Re: [Bug 204165] New: 100% CPU usage in compact_zone_order

Mel Gorman <mgorman@xxxxxxxxxxxxxxxxxxx> · Thu, 18 Jul 2019 09:37:05 +0100

On Wed, Jul 17, 2019 at 10:00:18PM +0000, howaboutsynergy@xxxxxxxxxxxxxx wrote:
> tl;dr: patch seems to work, thank you very much!
> 

\o/

> ????????????????????? Original Message ?????????????????????
> On Wednesday, July 17, 2019 7:53 PM, Mel Gorman <mgorman@xxxxxxxxxxxxxxxxxxx> wrote:
> 
> > Ok, great. From the trace, it was obvious that the scanner is making no
> > progress.
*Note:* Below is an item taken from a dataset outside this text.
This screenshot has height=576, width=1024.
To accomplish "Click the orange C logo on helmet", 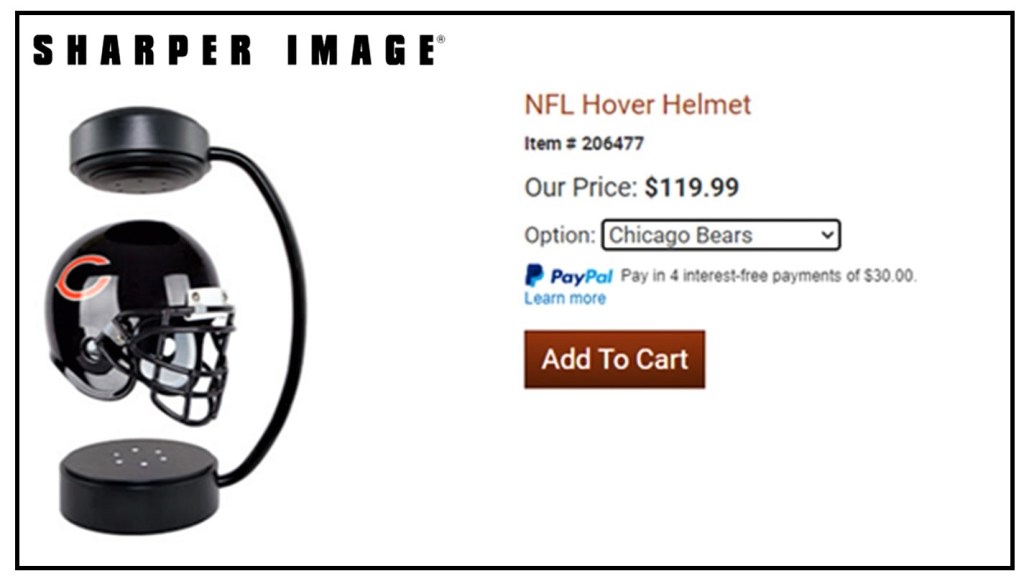I will pos(82,276).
I don't think zswap is involved as such but it may be making
> > it easier to trigger due to altering timing. At least, I see no reason
> > why zswap would materially affect the termination conditions.
>
> I don't know if it matters in this context, but I've been using the term
> `zswap`(somewhere else I think) to (wrongly)refer to swap in zram (and
> even sometimes called it ext4(in this bug report too) without realizing
> at the time that ext4 is only for /tmp and /var/tmp instead! they are
> ext4 in zram) but in fact this isn't zswap that I have been using (even
> though I have CONFIG_ZSWAP=y in .config) but it's just CONFIG_ZRAM=y with
> CONFIG_SWAP=y (and probably a bunch of others being needed too).
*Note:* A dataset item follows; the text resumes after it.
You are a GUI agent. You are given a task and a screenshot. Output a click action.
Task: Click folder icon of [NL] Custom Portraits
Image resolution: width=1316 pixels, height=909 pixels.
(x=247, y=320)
For other bugs, it would matter a lot. In this specific case, all that
was altered was the timing. With enough effort I was able to reproduce
the problem reliably within 30 minutes. With the patch, it ran without
hitting the problem for hours. I had tracing patches applied to log when
the specific problem occurred.

Without the patch, when the problem occurred, it hit 197009 times in a tight
loop driving up CPU usage. With the patch, the same condition was hit 4
times and in each case the task exited immediately as expected so I
think we're good.

> > a proper abort. I think it ends up looping in compaction instead of dying
> > without either aborting or progressing the scanner. It might explain why
> > stress-ng is hitting is as it is probably sending fatal signals on timeout
> > (I didn't check the source).
> Ah I didn't know there are multiple `stress` versions, here's what I used:
> 
> /usr/bin/stress is owned by stress 1.0.4-5
> 

Fortunately, they were all equivalent. The key was getting a task to
receive a fatal signal while compacting and while scanning a PFN that
was not aligned to SWAP_CLUSTER_MAX. Tricky to hit but fortunately your
test case was exactly what we needed.

> > <SNIP>
> 
> Now the "problem" is I can't tell if it would get stuck :D but it usually ends in no more than 17 sec:
> $ time stress -m 220 --vm-bytes 10000000000 --timeout 10
> stress: info: [7981] dispatching hogs: 0 cpu, 0 io, 220 vm, 0 hdd
> stress: FAIL: [7981] (415) <-- worker 8202 got signal 9
> stress: WARN: [7981] (417) now reaping child worker processes
> stress: FAIL: [7981] (415) <-- worker 8199 got signal 9
> stress: WARN: [7981] (417) now reaping child worker processes
> stress: FAIL: [7981] (451) failed run completed in 18s
> 

That's fine. Fortunately my own debug tracing added based on your trace
gives me enough confidence.

> <SNIP>
>
> (probably irrelevant)Sometimes Xorg says it can't allocate any more memory but stacktrace looks like it's inside some zram i915 kernel stuff:
> 
> [ 1416.842931] [drm] Atomic update on pipe (A) took 188 us, max time under evasion is 100 us
> [ 1425.416979] Xorg: page allocation failure: order:0, mode:0x400d0(__GFP_IO|__GFP_FS|__GFP_COMP|__GFP_RECLAIMABLE), nodemask=(null),cpuset=/,mems_allowed=0
> [ 1425.416984] CPU: 1 PID: 1024 Comm: Xorg Kdump: loaded Tainted: G     U            5.2.1-g527a3db363a3 #74
> [ 1425.416985] Hardware name: System manufacturer System Product Name/PRIME Z370-A, BIOS 2201 05/27/2019
> [ 1425.416986] Call Trace:

So this looks like the system is still under a lot of stress trying to
swap. It's unfortunate but unrelated and relatively benign given the
level of stress the system is under.

> <SNIP>
>
> But anyway, since last time I was able to trigger it with the normal(timeout 10) command on the third try, I've decided to keep trying that:
> after 170 more tries via `$ while true; do time stress -m 220 --vm-bytes 10000000000 --timeout 10; done`
> I saw no hangs or any runs taking more time than the usual 16-26 sec.
> So the patch must be working as intended. Thanks very much. Let me know if you want me to do anything else.
> 

Perfect. Thanks a million for your patience, testing and tracing (the
tracing pinpointed exactly where I needed to look -- of 3 potential
candidates, only one really made sense). I'll put a proper changelog on
this and send it out where it should get picked up for 5.3 and -stable.

-- 
Mel Gorman
SUSE Labs